What you are asked to do: Exactly reproduce the lines from the one holding "Image resolution: width=474" through the final line of the listing below, with both ends included and nothing else.

============================================================

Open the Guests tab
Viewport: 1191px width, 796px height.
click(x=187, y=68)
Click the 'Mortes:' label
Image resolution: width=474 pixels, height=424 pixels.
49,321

============================================================

Task result:
Image resolution: width=474 pixels, height=424 pixels.
49,321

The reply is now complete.